How to Reduce the Smell
Since bacteria are the primary driver, reducing bacterial activity on your skin is the most effective approach. Washing with an antibacterial soap, particularly in the armpits and groin, can significantly shift your skin’s microbial balance. Some people find that applying a thin layer of benzoyl peroxide wash (the same ingredient used for acne) to their underarms for 30 seconds before rinsing makes a noticeable difference within days. This works by lowering the overall bacterial population on the skin.

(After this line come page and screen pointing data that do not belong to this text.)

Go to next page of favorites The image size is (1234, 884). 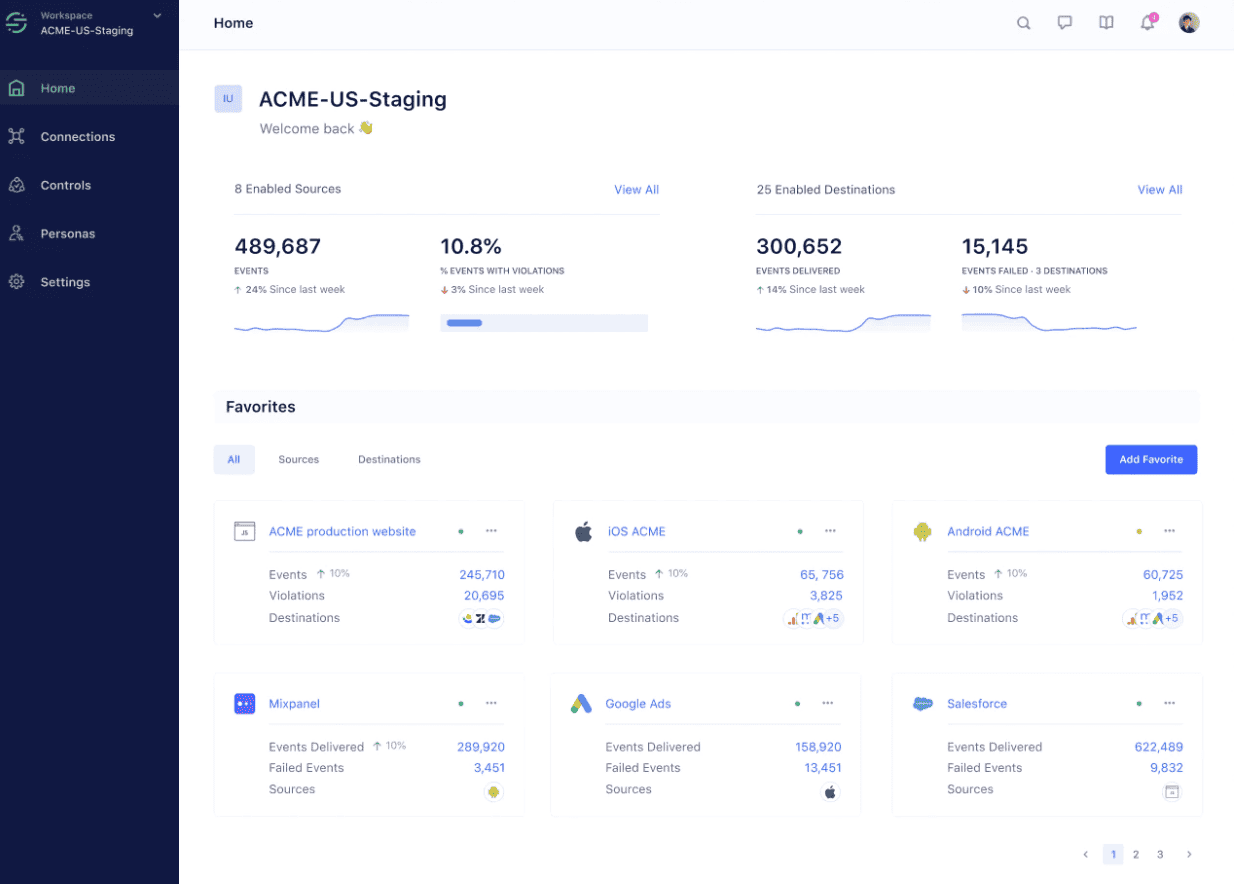[x=1189, y=854]
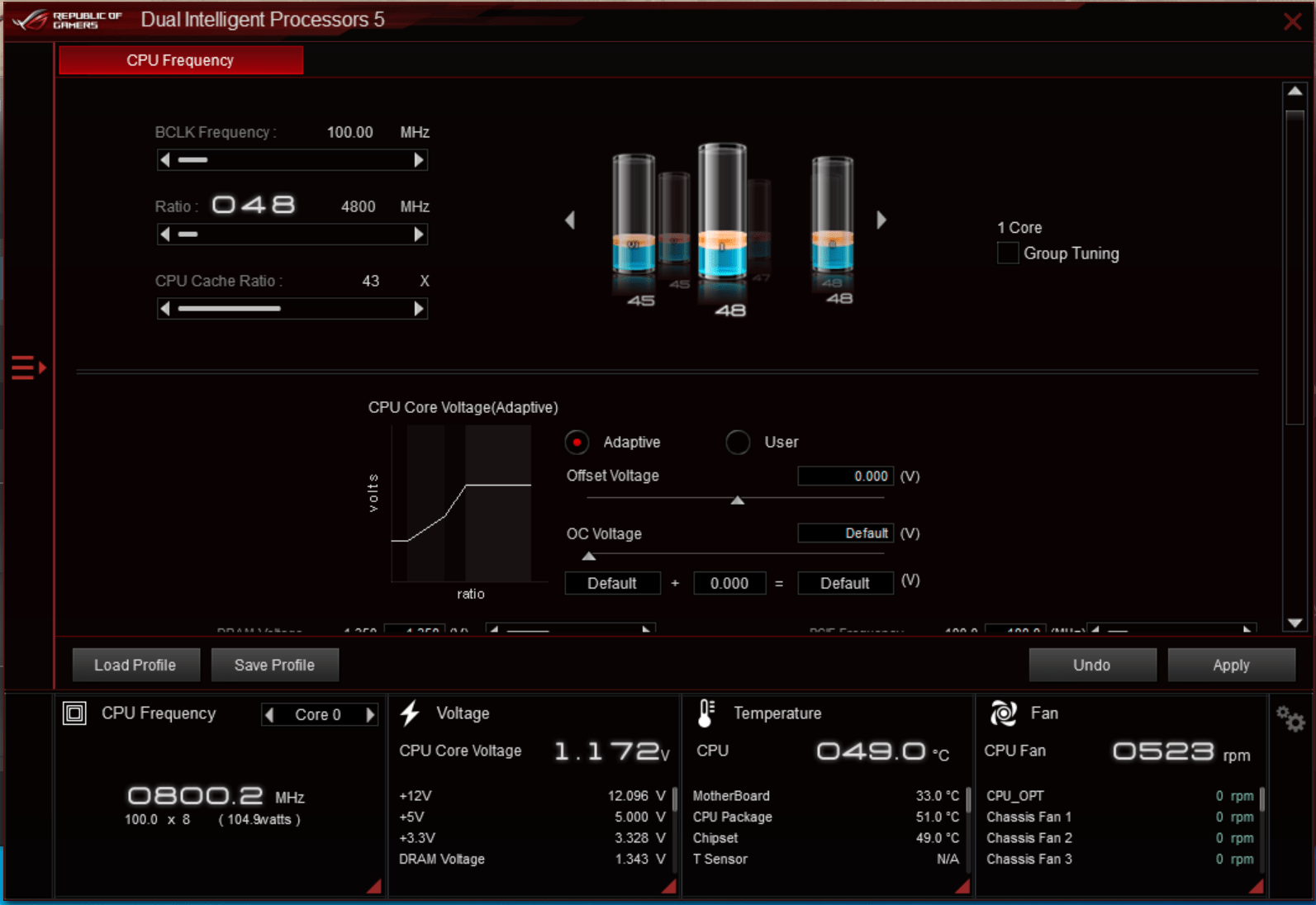The image size is (1316, 905).
Task: Click the CPU Frequency monitor chip icon
Action: coord(74,713)
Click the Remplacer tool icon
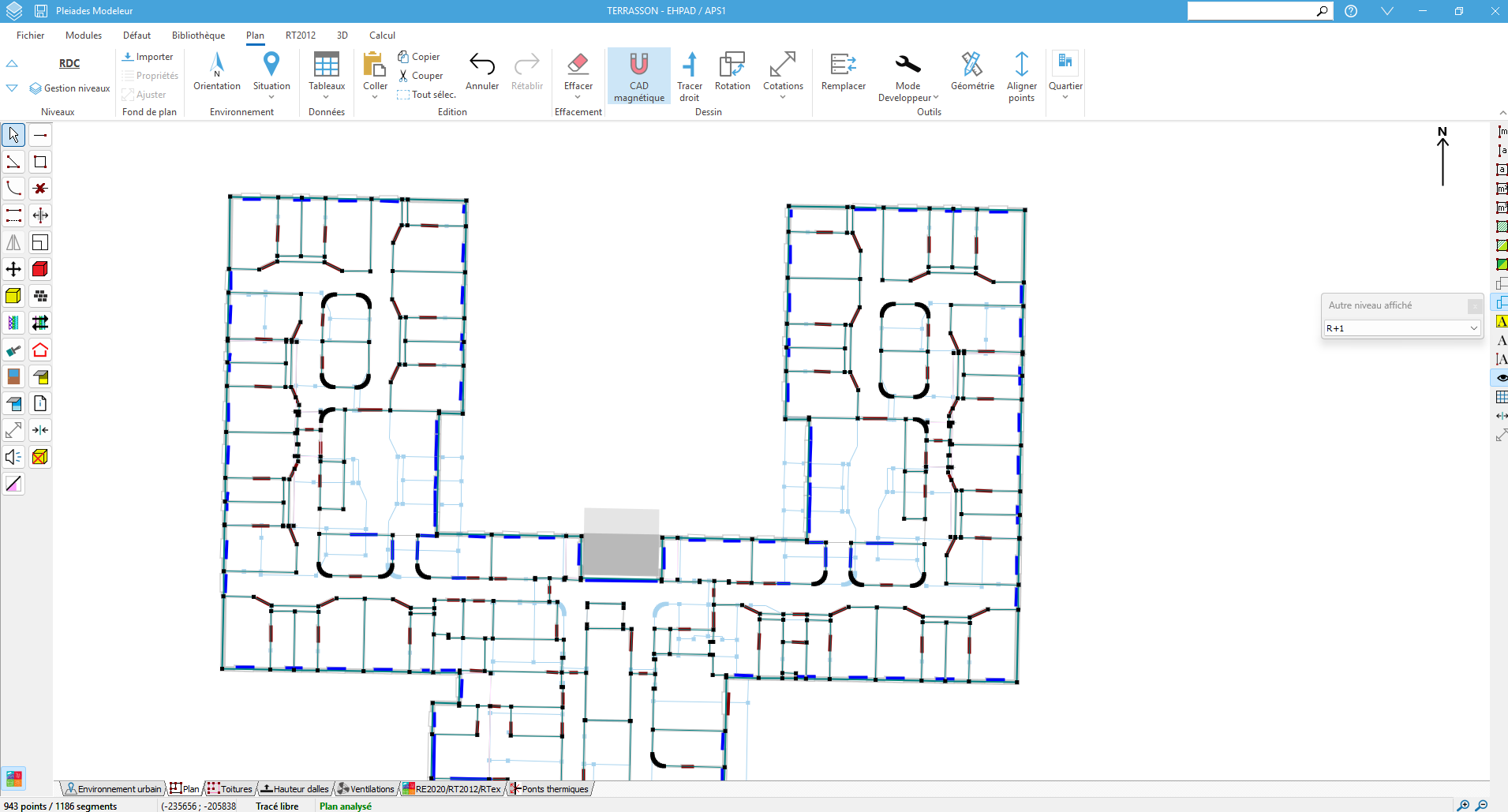 (843, 65)
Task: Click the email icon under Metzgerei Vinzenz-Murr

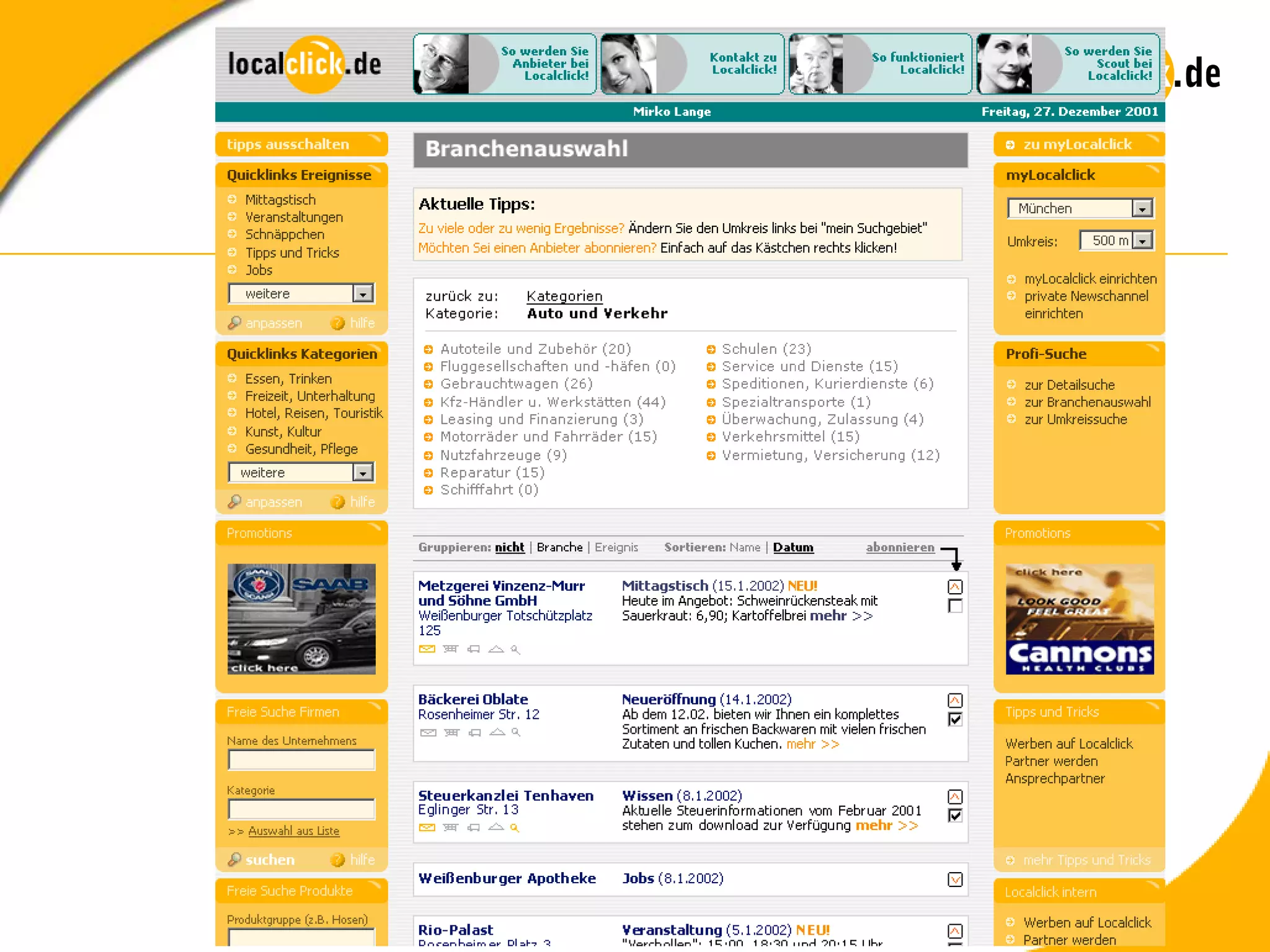Action: pos(427,649)
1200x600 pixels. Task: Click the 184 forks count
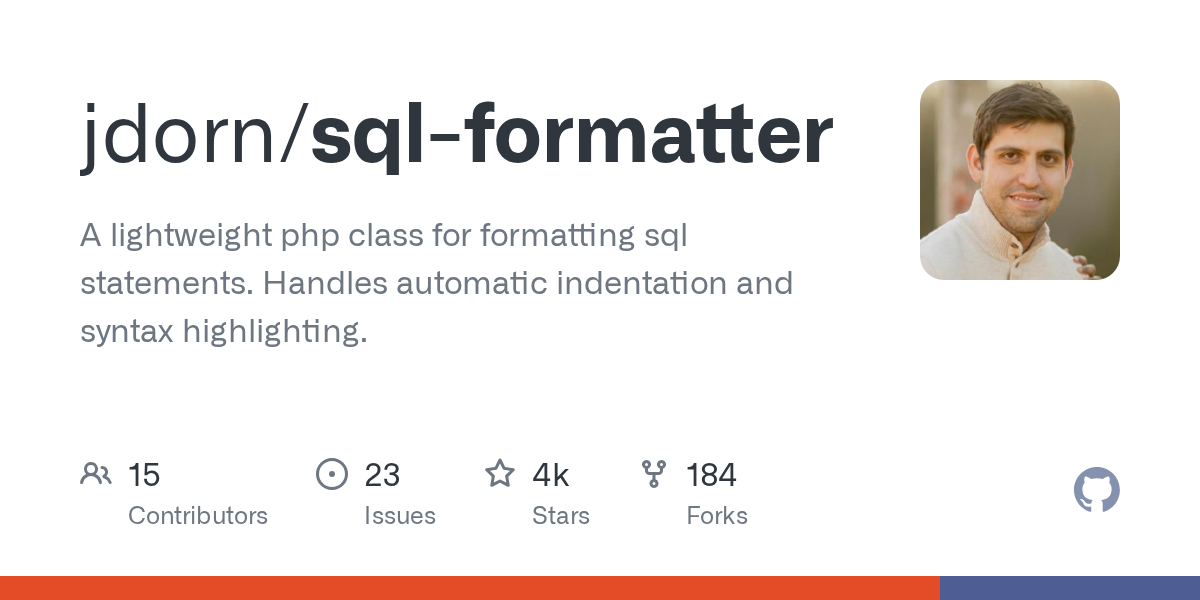coord(711,475)
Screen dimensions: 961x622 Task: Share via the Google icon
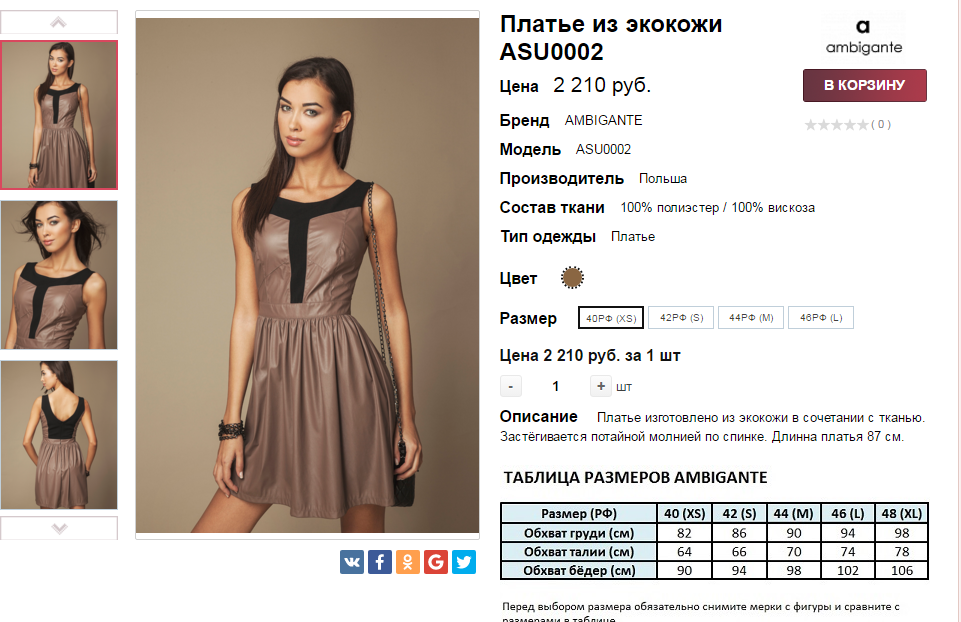pos(436,561)
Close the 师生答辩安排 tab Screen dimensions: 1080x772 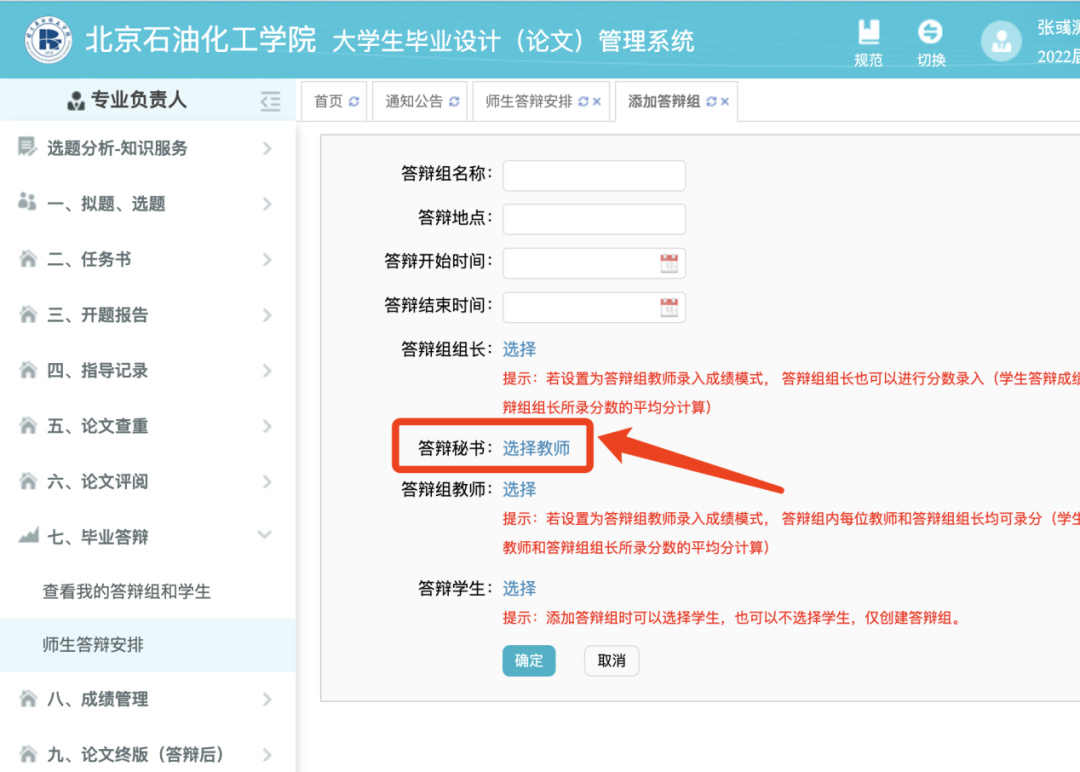coord(597,102)

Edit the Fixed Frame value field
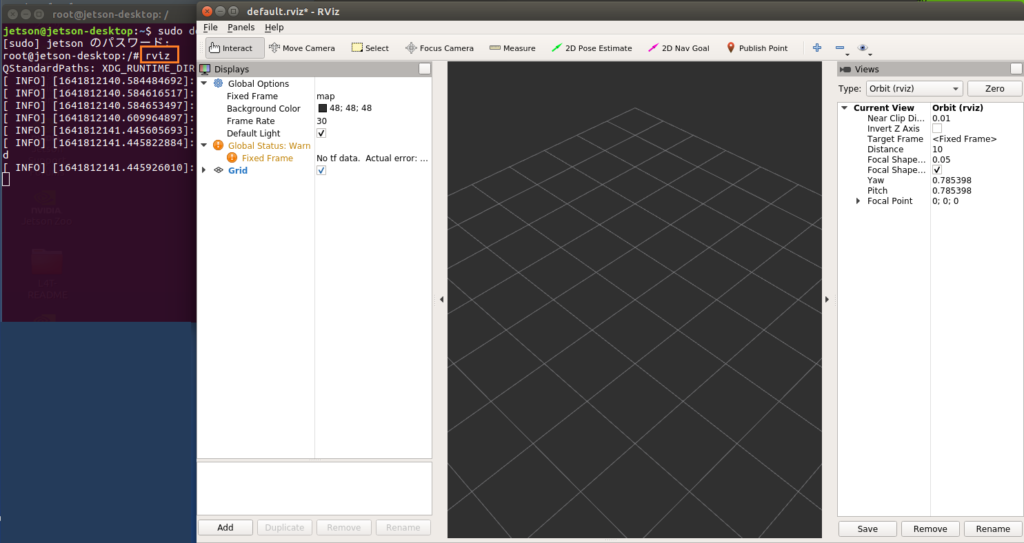pyautogui.click(x=370, y=96)
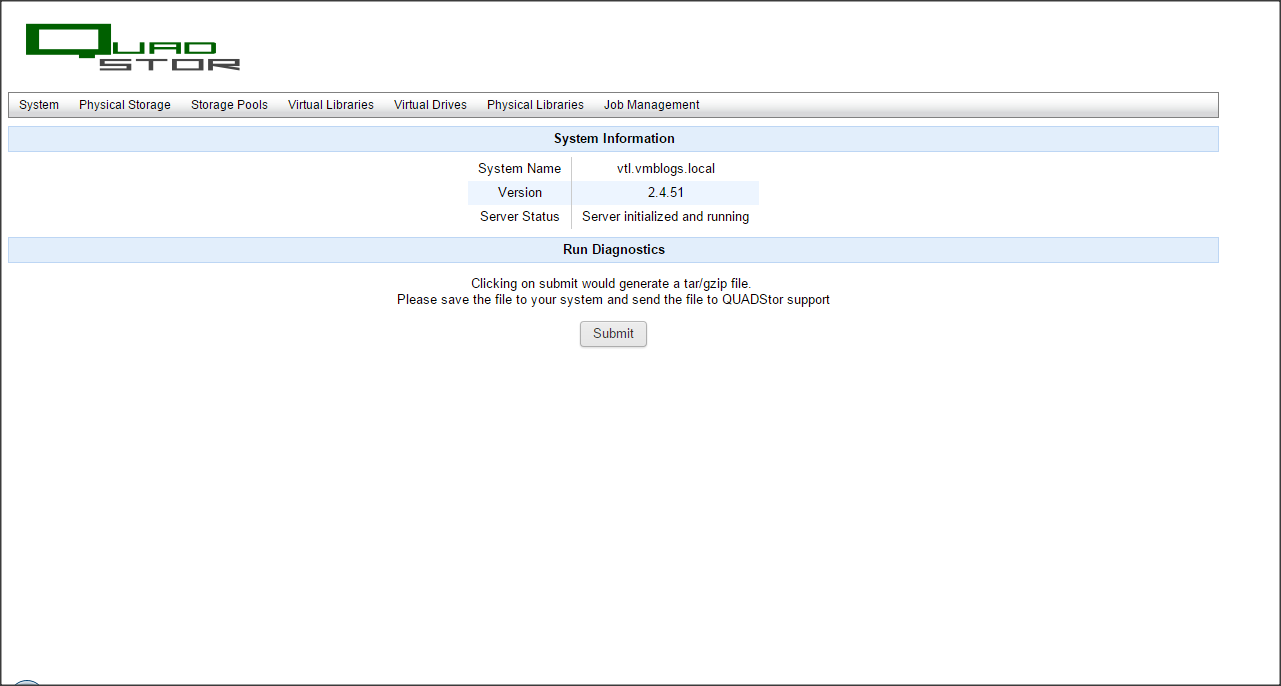Click the Server Status label
1281x686 pixels.
pyautogui.click(x=519, y=217)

Antiperspirants reduce the amount of sweat that reaches the skin surface, giving bacteria less to feed on. For stronger results, apply antiperspirant at night when your sweat glands are less active, allowing the active ingredients to better penetrate the sweat ducts. Wearing breathable, moisture-wicking fabrics also helps by keeping your skin drier and less hospitable to bacterial growth.
Clothing itself can hold onto odor-causing bacteria. Synthetic fabrics like polyester tend to trap more odor than cotton or wool. If you’ve noticed the potato smell clinging to certain shirts even after washing, try soaking them in a vinegar solution before laundering, or switch to natural fibers for a while to see if that helps.
Dietary adjustments are the other lever you can pull. Cut back on sulfur-rich foods and increase your water intake, which dilutes the concentration of odor precursors in your sweat. Chlorophyll-rich foods like parsley, spinach, and wheatgrass have a mild internal deodorizing effect for some people, though the evidence is mostly anecdotal. Give any dietary change at least a couple of weeks before judging results, since it takes time for your sweat composition to shift.